-- Source document follows --
Then, at the end of the fiscal year 2006-07, the government was caught handing out money by the Minister of Citizenship and Immigration without any application process or controls. The auditor was asked again. Let's see what Mr. McCarter had to say:

"In general, as we have noted in previous annual and other reports, year-end grant expenditures have involved reducing the controls normally in place for regular grant programs administered throughout the fiscal year." In that case, the year-end grants made headlines because of the ridiculousness of some of them, such as the $1-million grant to the cricket association. Unfortunately, this government has demonstrated by the introduction of this bill that it not only intends to continue on with what they have done in the past, but they want to make it worse.

We all remember the scandal with regard to the year-end grants by the Minister of Citizenship and Immigration, the fact that there were no application forms—some groups were notified and some weren't. There were no controls over the money. In fact, we know that in some cases the grants were much larger than those asked for.

What Bill 35 does is it gives the government another chance to do what it has been doing the last three years and has been criticized by the auditor each year for doing it. But it allows them to do it in such a fashion that there is no chance we could end up, as we did last year, with a $2.3-billion surplus, that would be used to pay down the debt this government is accumulating so quickly.

What that bill does is say that March 31 is no longer the deadline. We have four or five months after that in which we can still give away money from the previous expense year.

I think the government has some real problems with this particular bill. This bill has not been passed; it was not passed in the last fiscal year. In effect, what they're trying to do here now by passing this legislation—and, as you know, they have the majority to do so—is they're trying to go back and change the rules for the accounting procedure in the fiscal year 2007-08—last year, the one that just ended on March 31. I don't think they're going to get away with that and I don't think the auditors would look too kindly with regard to that particular matter.
-- Source document concluded --
> [Actions to take]
1. List each problem with the year-end grants that the debate excerpt names in the paragraph beginning "We all remember the scandal."
2. Reproduce the debate excerpt word for word between "I think the" and "that particular matter.", inclusive.
-- Information provided follows --
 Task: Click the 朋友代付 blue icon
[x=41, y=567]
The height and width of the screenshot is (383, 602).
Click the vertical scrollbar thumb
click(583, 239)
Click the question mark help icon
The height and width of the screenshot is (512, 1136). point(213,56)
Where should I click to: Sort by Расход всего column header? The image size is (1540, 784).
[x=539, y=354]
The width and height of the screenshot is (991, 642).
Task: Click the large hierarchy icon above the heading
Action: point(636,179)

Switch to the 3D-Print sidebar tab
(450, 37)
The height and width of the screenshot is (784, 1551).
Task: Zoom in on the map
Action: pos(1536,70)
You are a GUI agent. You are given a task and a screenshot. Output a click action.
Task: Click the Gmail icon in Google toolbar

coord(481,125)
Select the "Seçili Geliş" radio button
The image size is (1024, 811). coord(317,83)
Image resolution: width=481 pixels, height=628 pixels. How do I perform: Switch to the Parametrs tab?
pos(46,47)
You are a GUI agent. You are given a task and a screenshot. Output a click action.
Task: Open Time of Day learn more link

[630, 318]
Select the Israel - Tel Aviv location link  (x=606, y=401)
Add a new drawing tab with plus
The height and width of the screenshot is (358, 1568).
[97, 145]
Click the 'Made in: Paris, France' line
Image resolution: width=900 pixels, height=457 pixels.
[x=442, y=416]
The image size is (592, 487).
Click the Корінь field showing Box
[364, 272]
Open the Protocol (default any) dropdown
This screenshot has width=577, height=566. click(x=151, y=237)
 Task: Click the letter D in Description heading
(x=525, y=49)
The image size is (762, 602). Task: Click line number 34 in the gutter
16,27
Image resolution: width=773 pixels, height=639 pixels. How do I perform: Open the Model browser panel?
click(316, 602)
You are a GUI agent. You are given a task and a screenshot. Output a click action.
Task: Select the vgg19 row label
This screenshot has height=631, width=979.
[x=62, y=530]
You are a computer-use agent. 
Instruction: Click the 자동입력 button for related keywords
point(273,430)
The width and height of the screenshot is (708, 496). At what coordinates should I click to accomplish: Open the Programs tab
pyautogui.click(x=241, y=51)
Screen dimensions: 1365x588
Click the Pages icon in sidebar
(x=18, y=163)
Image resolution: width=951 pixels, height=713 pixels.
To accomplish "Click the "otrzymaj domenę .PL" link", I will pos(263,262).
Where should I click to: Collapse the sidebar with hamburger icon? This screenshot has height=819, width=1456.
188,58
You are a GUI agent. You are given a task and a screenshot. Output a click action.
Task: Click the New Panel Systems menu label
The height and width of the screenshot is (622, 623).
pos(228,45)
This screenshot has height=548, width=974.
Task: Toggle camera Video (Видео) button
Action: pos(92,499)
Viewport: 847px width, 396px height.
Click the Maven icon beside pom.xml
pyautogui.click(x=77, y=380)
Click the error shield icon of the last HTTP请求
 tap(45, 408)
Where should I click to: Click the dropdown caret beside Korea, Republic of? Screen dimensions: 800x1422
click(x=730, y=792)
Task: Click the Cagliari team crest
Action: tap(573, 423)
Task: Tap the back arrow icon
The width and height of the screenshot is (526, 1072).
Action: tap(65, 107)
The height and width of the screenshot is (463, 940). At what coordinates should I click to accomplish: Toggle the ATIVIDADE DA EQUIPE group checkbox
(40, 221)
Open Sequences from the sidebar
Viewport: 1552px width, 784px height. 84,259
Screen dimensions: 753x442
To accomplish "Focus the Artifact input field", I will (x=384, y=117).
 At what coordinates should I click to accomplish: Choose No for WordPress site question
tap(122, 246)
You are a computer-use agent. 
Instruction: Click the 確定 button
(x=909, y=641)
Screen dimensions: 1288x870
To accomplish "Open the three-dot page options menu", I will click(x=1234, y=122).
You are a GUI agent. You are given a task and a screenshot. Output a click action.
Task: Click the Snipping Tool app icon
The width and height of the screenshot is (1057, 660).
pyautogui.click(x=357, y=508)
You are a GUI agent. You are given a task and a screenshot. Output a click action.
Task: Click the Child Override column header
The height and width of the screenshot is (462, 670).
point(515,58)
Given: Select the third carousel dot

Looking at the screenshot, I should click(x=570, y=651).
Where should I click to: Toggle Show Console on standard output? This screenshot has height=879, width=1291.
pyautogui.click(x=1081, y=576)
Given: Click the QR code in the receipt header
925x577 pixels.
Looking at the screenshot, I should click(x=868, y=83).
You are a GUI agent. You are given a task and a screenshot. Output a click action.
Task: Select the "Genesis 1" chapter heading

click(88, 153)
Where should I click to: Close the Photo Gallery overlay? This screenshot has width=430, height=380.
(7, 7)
-- Information provided concluded --
> [Expected results]
1.
- There were no application forms.
- Some groups were notified and some weren't.
- There were no controls over the money.
- In some cases the grants were much larger than those asked for.

2.
I think the government has some real problems with this particular bill. This bill has not been passed; it was not passed in the last fiscal year. In effect, what they're trying to do here now by passing this legislation—and, as you know, they have the majority to do so—is they're trying to go back and change the rules for the accounting procedure in the fiscal year 2007-08—last year, the one that just ended on March 31. I don't think they're going to get away with that and I don't think the auditors would look too kindly with regard to that particular matter.